• [YOUR OBJECTIVE] Identify the line with "This screenshot has width=369, height=170."; copy word for word that line and every one after it, to the end of the listing. Exclude pictures.
EXERCISE INPUTS Block Start
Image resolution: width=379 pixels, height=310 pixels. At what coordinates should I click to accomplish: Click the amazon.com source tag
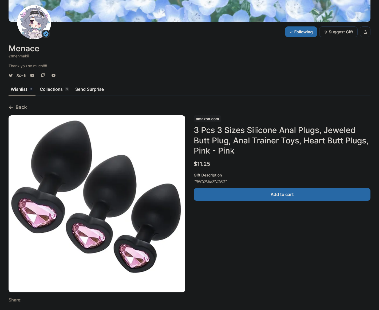207,119
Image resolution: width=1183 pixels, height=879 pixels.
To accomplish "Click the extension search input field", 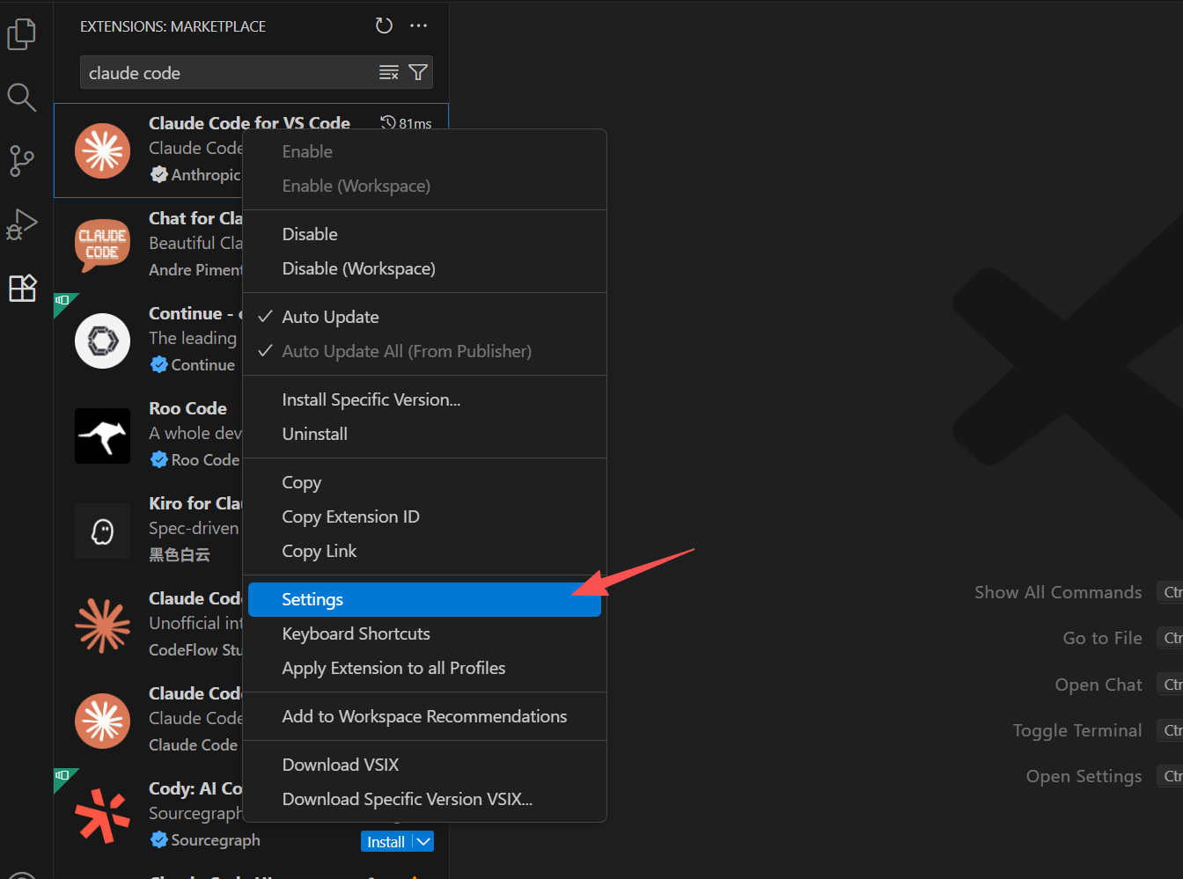I will [229, 73].
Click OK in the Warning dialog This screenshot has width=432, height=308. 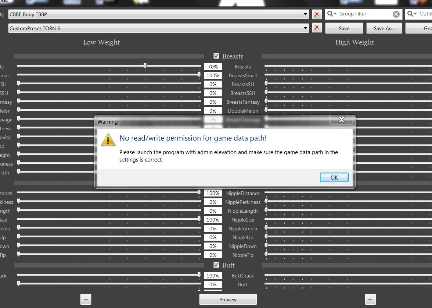334,177

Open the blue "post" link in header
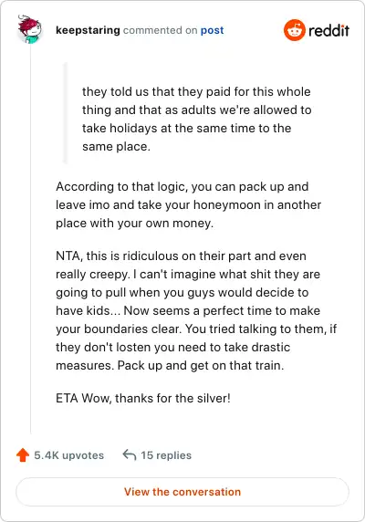click(212, 30)
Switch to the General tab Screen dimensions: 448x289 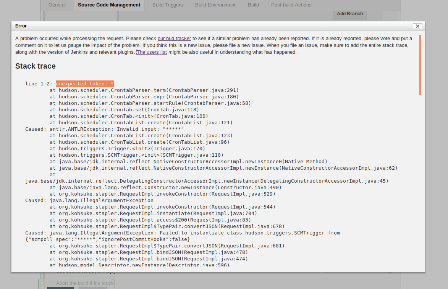pyautogui.click(x=57, y=5)
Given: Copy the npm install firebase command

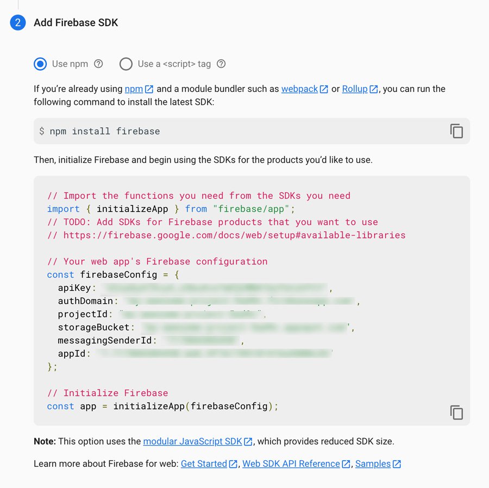Looking at the screenshot, I should [x=456, y=131].
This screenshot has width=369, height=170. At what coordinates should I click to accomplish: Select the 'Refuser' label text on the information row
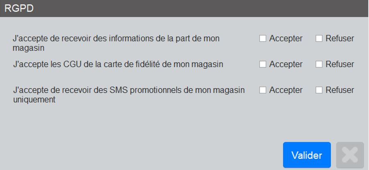(340, 39)
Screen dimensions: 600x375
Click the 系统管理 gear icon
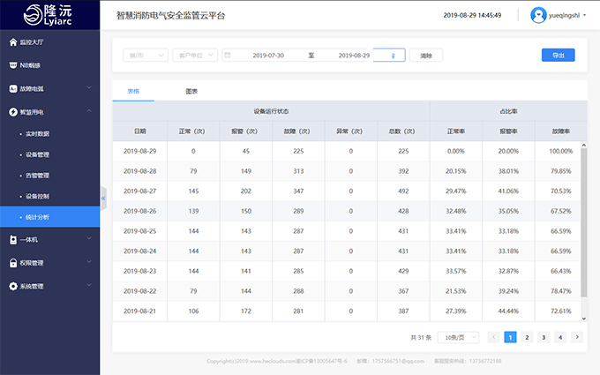click(11, 286)
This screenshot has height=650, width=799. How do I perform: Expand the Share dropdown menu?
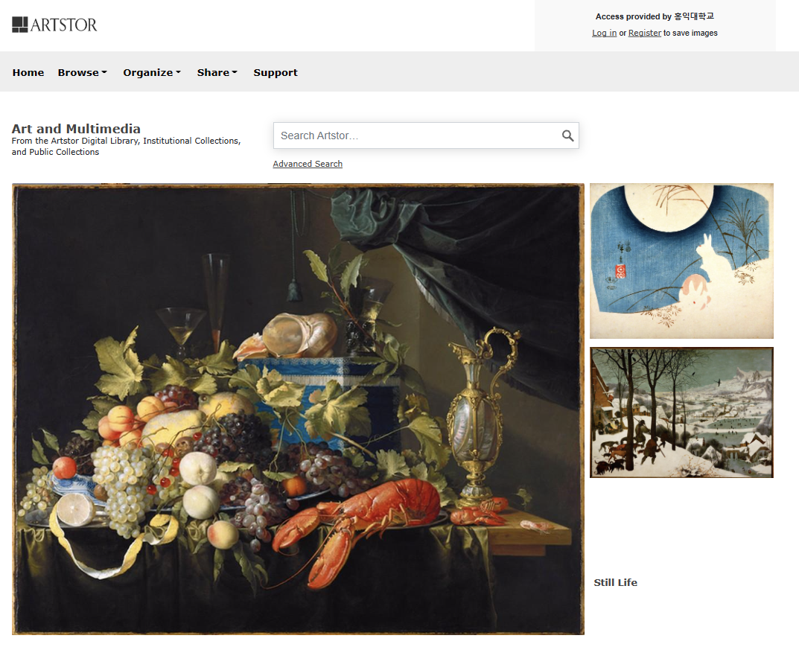pos(217,72)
EXERCISE INPUTS Block End
• [COMPLETED EXERCISE]
This screenshot has width=369, height=170. At what coordinates should I click to accomplish: Select the 'Refuser' label text on the information row
(340, 39)
Screen dimensions: 600x375
Click the 系统管理 gear icon
click(11, 286)
This screenshot has height=650, width=799. How do I perform: Expand the Share dropdown menu?
pos(217,72)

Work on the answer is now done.